Pulisic&Co alla conquista del mondo
Arno Rossini: «Fino a 30 anni fa le selezioni USA non giocavano un bel calcio, erano slegate».
NEW YORK - Non solo il Golfo con i suoi petroldollari, pure il mercato statunitense sta caratterizzando l'estate europea.
Leo Messi in campo a Miami è la punta dell'iceberg di un movimento che, ormai da anni, è in crescita costante. Prova di ciò sono i tanti giovani, molto forti, che da qualche stagione a questa parte stanno invadendo il Vecchio continente. Una volta i giocatori a stelle e strisce nelle maggiori leghe mondiali erano delle mosche bianche, ora sono invece una costante.
«Sono lontani i tempi di Pelé, di Beckenbauer o di Chinaglia - è intervenuto Arno Rossini - protagonisti in Nord America, in un calcio così così, solo perché attratti dai soldi. La MLS, lo vediamo con il Lugano e la sua collaborazione con i Chicago Fire, sta sempre più diventando competitiva. E sta sempre più guadagnando rispetto. Attira buoni giocatori e ne esporta altrettanti in rampa di lancio».
Quello statunitense è un fenomeno destinato a esaurirsi?
«Io sono convinto che, anzi, con il tempo quel calcio diverrà sempre più centrale a livello globale. Il prossimo Mondiale, quello che organizzeranno (con Canada e Messico, ndr) nel 2026, potrebbe dare l'ultima spinta al movimento, quella decisiva. Già a livello giovanile negli Stati Uniti - lo vediamo con gli altri sport - si lavora molto bene fin dalle high school e poi con i college. Certo ci sono altre discipline, quelle storiche, che “tolgono” atleti, ma il pallone come lo conosciamo noi sta prendendo sempre più piede. Dagli anni '90 del secolo scorso si è investito molto nei Settori giovanili. Si è puntato molto sui formatori, soprattutto di scuola europea, e questi hanno portato un metodo di lavoro e nozioni tattiche che prima mancavano quasi del tutto. Fino a 30 anni fa le selezioni USA non giocavano un bel calcio, erano slegate. Erano molto forti atleticamente ma alle prime armi a livello tattico. Adesso è rimasto il predominio fisico e in più c’è anche buona tecnica di base».
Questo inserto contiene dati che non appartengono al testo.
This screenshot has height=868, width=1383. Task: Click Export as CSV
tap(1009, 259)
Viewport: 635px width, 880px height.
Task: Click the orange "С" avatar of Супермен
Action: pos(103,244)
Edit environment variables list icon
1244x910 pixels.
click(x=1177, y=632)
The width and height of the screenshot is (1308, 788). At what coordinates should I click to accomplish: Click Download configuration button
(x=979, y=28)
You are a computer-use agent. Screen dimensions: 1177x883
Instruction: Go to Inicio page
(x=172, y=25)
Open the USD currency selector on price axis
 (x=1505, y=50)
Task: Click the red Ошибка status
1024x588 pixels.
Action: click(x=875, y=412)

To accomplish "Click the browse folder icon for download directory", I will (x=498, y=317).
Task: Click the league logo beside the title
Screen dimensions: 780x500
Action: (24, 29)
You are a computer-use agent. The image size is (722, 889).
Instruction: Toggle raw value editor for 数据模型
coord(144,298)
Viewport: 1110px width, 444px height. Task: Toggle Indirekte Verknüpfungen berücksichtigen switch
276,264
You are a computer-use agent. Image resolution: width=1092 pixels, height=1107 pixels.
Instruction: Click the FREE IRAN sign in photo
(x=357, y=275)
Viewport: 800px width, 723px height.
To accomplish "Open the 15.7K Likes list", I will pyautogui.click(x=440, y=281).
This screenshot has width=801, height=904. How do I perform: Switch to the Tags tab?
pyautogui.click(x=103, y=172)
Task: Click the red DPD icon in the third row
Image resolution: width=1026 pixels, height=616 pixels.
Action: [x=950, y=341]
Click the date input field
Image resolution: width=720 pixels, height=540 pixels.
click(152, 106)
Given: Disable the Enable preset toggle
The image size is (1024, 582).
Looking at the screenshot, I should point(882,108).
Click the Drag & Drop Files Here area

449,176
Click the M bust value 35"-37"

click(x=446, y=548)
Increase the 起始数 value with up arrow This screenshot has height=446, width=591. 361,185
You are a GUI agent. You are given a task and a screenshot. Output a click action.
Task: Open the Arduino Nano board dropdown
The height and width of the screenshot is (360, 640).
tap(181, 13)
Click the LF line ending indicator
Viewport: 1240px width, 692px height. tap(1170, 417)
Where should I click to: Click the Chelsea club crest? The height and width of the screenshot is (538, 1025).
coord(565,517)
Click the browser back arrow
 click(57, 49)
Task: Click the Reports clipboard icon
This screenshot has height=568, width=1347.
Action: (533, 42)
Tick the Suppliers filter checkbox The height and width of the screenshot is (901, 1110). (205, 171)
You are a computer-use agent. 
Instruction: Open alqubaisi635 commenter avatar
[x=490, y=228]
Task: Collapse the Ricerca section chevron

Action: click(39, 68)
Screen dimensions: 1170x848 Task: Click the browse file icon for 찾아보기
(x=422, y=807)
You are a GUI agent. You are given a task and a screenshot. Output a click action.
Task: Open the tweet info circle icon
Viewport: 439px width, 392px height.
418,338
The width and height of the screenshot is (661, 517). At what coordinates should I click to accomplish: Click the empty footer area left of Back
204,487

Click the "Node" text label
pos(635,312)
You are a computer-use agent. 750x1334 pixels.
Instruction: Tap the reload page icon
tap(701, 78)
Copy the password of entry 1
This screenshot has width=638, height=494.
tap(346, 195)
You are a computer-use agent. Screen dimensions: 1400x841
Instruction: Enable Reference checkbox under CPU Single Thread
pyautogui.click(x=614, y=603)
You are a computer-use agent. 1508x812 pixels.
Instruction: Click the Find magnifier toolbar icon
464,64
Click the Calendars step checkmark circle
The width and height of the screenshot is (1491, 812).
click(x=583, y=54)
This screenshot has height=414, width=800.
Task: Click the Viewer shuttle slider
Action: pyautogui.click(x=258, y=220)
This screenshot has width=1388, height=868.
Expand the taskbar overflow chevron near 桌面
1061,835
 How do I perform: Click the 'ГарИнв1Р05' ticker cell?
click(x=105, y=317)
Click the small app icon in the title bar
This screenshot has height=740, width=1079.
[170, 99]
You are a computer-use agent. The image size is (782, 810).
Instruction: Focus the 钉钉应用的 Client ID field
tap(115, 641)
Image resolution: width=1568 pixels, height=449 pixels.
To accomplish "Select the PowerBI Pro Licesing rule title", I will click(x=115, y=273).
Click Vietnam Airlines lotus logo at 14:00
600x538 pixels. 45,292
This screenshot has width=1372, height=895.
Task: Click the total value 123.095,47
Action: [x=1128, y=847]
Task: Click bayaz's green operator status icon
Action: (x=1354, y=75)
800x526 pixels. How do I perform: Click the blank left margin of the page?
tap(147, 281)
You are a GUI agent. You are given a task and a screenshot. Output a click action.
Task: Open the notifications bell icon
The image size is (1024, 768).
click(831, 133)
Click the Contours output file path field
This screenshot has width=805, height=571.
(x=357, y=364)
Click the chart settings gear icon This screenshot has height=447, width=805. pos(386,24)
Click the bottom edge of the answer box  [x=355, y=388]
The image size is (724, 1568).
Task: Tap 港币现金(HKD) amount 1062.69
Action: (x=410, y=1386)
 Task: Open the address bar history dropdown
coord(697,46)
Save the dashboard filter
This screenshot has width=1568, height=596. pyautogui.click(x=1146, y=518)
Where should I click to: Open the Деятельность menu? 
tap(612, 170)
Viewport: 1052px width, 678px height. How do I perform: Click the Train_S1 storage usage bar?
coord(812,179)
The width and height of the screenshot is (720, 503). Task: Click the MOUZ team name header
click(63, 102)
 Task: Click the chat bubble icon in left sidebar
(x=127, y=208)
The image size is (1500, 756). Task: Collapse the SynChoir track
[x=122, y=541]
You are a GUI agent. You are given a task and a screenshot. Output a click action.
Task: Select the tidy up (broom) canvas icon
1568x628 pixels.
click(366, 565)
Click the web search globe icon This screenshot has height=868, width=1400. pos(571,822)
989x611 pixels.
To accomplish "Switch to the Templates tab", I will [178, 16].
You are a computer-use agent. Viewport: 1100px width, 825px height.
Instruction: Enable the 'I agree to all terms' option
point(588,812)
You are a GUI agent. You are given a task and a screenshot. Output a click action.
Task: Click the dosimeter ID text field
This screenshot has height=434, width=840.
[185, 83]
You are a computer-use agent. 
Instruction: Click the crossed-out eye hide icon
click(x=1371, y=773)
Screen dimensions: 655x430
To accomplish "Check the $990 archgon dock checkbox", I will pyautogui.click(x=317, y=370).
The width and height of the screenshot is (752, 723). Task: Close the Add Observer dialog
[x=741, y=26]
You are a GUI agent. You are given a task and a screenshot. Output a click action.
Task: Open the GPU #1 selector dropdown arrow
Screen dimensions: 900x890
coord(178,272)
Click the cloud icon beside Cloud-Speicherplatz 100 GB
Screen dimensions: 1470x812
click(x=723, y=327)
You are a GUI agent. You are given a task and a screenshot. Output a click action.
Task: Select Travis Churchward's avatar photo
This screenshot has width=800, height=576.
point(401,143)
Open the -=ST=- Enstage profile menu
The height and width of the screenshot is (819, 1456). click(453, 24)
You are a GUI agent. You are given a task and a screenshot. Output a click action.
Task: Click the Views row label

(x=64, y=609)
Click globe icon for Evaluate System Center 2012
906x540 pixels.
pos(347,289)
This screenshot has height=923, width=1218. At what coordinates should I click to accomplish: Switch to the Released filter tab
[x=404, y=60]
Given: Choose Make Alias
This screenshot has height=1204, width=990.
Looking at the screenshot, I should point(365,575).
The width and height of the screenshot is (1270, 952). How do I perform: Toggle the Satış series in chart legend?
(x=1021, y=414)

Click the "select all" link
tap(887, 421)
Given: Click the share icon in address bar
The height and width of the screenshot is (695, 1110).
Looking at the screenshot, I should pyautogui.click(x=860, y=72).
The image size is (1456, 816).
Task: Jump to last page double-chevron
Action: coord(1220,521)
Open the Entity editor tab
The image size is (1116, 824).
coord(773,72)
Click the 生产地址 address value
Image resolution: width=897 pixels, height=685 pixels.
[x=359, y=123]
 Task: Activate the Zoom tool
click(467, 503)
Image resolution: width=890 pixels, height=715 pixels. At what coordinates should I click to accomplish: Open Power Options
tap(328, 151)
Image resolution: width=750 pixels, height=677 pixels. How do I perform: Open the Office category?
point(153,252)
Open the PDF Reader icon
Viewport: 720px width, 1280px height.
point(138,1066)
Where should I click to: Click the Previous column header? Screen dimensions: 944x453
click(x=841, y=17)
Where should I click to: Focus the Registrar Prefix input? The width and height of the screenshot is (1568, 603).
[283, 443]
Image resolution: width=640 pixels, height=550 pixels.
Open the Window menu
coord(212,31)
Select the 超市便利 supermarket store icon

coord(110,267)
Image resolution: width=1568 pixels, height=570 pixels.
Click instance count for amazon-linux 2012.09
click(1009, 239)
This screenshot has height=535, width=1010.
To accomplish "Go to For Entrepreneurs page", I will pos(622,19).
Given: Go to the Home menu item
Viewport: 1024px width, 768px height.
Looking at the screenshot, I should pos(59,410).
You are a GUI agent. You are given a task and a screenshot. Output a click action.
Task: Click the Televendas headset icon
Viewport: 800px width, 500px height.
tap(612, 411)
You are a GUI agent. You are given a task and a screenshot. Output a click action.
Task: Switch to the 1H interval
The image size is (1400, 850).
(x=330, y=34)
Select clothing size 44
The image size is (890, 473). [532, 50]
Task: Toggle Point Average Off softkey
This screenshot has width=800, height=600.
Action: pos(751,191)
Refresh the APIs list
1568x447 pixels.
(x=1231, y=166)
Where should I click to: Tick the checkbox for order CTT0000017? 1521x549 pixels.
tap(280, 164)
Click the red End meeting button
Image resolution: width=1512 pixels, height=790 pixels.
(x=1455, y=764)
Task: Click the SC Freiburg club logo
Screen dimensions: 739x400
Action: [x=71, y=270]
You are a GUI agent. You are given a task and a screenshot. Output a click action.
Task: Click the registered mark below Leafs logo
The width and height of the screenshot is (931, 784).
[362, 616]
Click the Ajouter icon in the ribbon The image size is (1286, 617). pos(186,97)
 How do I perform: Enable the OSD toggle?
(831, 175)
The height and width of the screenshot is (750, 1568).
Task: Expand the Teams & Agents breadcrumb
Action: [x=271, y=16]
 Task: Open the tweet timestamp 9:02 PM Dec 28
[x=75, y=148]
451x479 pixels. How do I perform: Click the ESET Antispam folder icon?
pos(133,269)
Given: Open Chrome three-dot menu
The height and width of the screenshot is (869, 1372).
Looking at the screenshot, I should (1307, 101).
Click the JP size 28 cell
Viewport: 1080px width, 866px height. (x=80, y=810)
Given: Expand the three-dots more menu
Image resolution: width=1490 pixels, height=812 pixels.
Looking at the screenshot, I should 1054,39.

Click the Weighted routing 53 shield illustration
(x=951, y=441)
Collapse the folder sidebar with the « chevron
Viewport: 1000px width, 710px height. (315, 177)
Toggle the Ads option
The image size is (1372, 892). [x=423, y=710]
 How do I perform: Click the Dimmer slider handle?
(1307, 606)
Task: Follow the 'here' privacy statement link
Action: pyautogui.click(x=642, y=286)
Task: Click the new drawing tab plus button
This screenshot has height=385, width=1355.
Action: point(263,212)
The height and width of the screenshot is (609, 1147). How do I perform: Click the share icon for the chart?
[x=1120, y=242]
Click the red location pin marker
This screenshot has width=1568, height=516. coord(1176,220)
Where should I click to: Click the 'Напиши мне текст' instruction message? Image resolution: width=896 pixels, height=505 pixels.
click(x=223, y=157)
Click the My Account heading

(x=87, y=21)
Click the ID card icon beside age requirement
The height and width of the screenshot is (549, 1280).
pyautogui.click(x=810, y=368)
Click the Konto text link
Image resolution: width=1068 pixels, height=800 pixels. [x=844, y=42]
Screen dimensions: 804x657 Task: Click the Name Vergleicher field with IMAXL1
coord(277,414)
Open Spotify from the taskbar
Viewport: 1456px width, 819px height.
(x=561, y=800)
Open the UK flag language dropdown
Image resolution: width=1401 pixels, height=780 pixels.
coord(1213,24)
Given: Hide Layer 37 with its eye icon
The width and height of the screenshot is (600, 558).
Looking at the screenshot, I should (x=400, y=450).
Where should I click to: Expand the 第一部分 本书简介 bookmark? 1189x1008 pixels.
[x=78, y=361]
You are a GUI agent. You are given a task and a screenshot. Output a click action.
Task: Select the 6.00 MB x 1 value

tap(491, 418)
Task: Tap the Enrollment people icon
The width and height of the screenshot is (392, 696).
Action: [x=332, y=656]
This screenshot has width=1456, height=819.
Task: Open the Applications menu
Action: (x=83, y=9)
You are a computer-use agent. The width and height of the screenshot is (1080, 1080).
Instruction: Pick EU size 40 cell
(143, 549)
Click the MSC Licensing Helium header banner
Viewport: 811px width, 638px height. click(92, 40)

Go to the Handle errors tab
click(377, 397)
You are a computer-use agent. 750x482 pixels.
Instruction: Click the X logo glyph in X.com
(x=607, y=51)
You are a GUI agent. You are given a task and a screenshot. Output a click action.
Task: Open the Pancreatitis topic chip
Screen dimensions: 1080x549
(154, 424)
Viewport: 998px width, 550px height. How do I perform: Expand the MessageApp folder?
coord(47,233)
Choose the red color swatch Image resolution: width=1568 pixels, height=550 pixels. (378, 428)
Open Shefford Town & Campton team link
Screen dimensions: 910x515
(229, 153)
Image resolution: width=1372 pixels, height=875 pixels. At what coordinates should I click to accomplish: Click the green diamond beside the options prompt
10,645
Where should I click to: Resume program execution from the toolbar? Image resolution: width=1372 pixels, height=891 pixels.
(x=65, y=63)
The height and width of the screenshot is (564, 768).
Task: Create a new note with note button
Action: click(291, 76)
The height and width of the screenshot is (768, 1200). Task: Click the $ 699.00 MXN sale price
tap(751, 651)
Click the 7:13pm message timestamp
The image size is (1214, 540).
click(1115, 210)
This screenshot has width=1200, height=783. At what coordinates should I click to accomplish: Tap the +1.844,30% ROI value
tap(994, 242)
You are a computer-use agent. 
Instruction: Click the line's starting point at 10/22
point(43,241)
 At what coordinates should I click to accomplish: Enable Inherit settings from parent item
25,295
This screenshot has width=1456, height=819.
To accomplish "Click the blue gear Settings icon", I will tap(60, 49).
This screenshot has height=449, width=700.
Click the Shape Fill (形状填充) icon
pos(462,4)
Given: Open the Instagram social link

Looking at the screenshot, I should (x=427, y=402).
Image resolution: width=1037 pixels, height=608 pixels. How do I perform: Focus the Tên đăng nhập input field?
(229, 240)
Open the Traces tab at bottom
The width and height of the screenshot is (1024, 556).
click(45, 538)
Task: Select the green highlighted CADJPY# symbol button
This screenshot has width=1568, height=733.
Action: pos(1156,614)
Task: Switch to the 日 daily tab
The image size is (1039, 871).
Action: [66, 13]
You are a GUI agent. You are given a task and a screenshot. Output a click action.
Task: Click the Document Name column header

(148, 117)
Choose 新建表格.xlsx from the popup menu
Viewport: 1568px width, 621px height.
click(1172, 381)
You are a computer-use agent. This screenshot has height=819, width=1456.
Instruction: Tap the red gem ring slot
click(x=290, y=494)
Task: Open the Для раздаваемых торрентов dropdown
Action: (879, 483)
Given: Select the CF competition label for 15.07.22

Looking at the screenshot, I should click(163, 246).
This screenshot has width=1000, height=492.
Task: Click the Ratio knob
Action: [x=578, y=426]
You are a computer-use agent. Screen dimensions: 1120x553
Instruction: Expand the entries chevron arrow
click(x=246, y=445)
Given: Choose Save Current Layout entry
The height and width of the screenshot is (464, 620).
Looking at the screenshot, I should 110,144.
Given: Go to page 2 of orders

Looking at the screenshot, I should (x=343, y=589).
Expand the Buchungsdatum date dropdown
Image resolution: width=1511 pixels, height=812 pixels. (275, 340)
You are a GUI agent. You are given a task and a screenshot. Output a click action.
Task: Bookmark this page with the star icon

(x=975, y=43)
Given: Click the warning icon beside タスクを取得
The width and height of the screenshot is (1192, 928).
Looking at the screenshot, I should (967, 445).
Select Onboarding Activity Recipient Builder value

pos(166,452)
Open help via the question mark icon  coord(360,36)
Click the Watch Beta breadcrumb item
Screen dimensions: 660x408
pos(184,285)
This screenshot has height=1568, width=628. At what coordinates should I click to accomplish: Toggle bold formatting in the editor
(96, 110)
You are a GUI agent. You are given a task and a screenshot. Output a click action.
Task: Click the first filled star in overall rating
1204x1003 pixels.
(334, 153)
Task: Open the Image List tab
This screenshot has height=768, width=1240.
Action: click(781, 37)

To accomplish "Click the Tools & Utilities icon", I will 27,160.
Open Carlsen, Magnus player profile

Buona volontà, scelte oculate, tanti sponsor, grande passione… che livello può raggiungere quel pallone?
«A livello di nazionale? Un livello molto alto. La selezione USA è già undicesima nel ranking FIFA; non mi sorprenderei se in brevissimo tempo, magari già dal prossimo Mondiale, salisse un ulteriore gradino. Credo che abbia tutto per sedersi accanto a quelle rappresentative che al via di una grande manifestazione puntano almeno agli ottavi o ai quarti di finale».
Niente titolo casalingo?
«Ecco, raggiungere i primi quattro o cinque “movimenti” del mondo non è al momento immaginabile. Manca un po' di tradizione. Nel tempo, però, tutto è possibile. In Nordamerica, non dimentichiamolo, possono contare su un bacino d'utenza grandissimo, potenzialmente molto più ricco di quelli dal quale pescano le nazionali storiche».